The President of the ECB, Christine Lagarde, addresses concerns regarding growth risks and interest rates

    by VT Markets
    /
    Oct 31, 2025

    Christine Lagarde, President of the European Central Bank, discussed the ECB’s choice to maintain key rates at the October policy meeting. Lagarde noted that some downside risks to growth have lessened, although the same cannot be said for inflation.

    Interest rates impact loans and savings and are set by central banks aiming for price stability, usually around a 2% inflation target. When inflation is below target, central banks might reduce rates to spur the economy; when it is above target, rates might be raised to curb inflation.

    Currency Strength And Interest Rates

    A country’s currency can strengthen with higher interest rates, making it more appealing for global funds. Conversely, higher interest rates can lower the price of Gold as they elevate the opportunity cost of holding Gold compared to interest-bearing assets.

    The Fed funds rate is the overnight lending rate between US banks, set by the Federal Reserve during FOMC meetings. It significantly influences market behaviour, with the CME FedWatch tool monitoring expectations for future rate changes.

    The European Central Bank is signaling that interest rates will remain elevated for the foreseeable future.

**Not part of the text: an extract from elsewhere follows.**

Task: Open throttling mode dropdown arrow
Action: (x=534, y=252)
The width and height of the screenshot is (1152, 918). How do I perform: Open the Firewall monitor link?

With downside growth risks fading but inflation concerns persisting, we should not expect any policy easing in the coming months. This means positions that bet on interest rate cuts, such as being long Euribor futures for early 2026 delivery, now carry significant risk.

    This cautious stance reminds us of the 2022-2023 period, where we learned that declaring victory over inflation too early can be a costly mistake. The latest Eurostat flash estimate showed core inflation unexpectedly ticking up to 2.9%, reinforcing the bank’s hesitancy to pivot. Therefore, the ECB is likely to hold its restrictive stance until inflation is firmly on a path back to its 2% target.

    Impact On Markets

    This creates a clear divergence with the United States, where the latest PCE data came in below expectations, leading the CME FedWatch tool to price in a 40% chance of a rate cut by the Federal Reserve in the first quarter of 2026. This policy gap should provide underlying support for the Euro against the US Dollar. We should consider long positions in the EUR/USD pair, potentially using call options to limit downside risk.

    For equity index traders, this environment of “great uncertainty” suggests volatility may be the best way to play the market. The improved growth outlook, supported by Germany’s rising Ifo Business Climate index, is positive, but sustained high rates will cap gains. Consider strategies that profit from price swings in the Euro Stoxx 50, while also looking at opportunities in the technology sector given the noted increase in AI investment.

    The prospect of sustained high interest rates in Europe increases the opportunity cost of holding non-yielding assets like gold. This environment tends to weigh on the precious metal, even with ongoing geopolitical uncertainty. We should be cautious about long gold positions and could view rallies as opportunities to initiate shorts or buy put options.